Disgraced mayor Rob Ford went down fighting as the city council stripped him of most of his remaining powers, calling him names as they did, and comparing his punishment to a military invasion and knocking over a councillor as he charged across the chamber.
In the latest chapter of an ugly, embarrassing saga in Canada’s biggest city and economic hub, Ford was reduced to largely a figurehead following the latest sanctions against him for his admissions of smoking crack and excessive alcohol use.
But Ford remained defiant and again refused to step down.
“You are absolutely telling everybody that voted in the last municipal election that their vote does not count,” he said.
Comparing the council’s decision to the Iraqi invasion of Kuwait in 1990, he added: “Well folks, if you think American-style politics is nasty, you guys have just attacked Kuwait.”
Leading up to the vote, debate on the motion descended into farce. Ford taunted hecklers in the public gallery, deriding them as “punks.” At one point he accidentally bowled over a female councillor as he charged across the chamber.
The civic leaders of Canada’s largest city had already voted last week to curb Ford’s official duties.
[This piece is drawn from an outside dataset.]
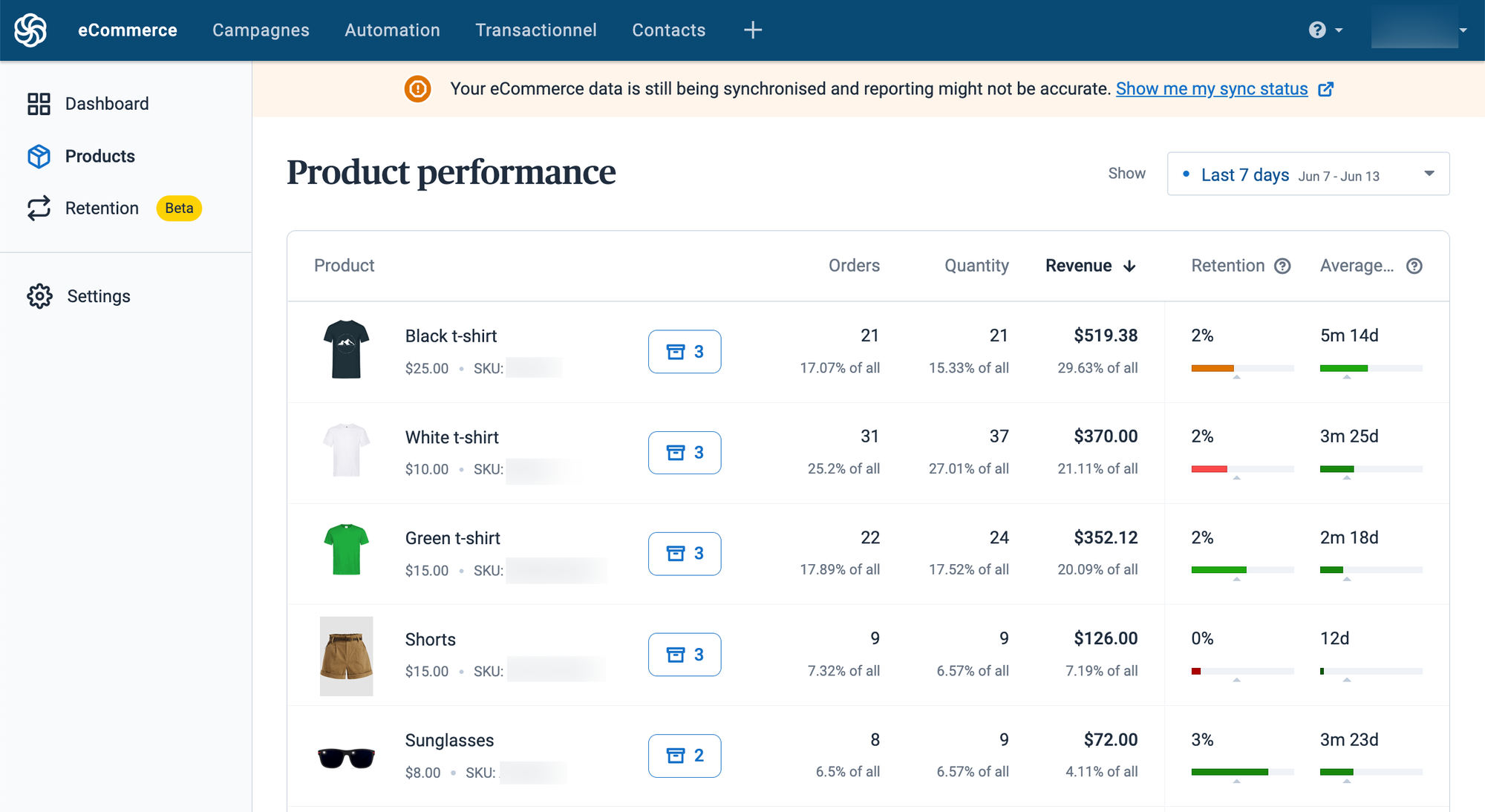Click Black t-shirt variants button showing 3
1485x812 pixels.
click(x=684, y=352)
On Monday they went further in order to “restore the confidence of the public in the government of Toronto,” according to the deputy mayor.
But Ford, who has apologised for his hell-raising lifestyle and for obscene public outbursts, refuses to quit, has spoken of taking court action and said the only judgment he should face is that of voters at the ballot box next year.
“This is going to be outright war,” said the mayor, who has faced a swell of outrage over a litany of misdeeds, both admitted and alleged, since police last month revealed they had video footage of him smoking crack.
Ford admitted he had smoked the illicit drug and apologised for his antics, including what he described as his many “drunken stupors.”
The city council overwhelmingly voted to cut the mayor’s budget and staff, bur a few others expressed concerns, saying it is “illegal and anti democratic,” “craziness” and de facto removing the mayor from office.
In its aftermath, the mayor now maintains a smaller office budget and a handful of aides, and keeps a seat on the city’s executive council.
He can also still attend official functions as Toronto’s mayor. But the deputy mayor assumes most of his other responsibilities.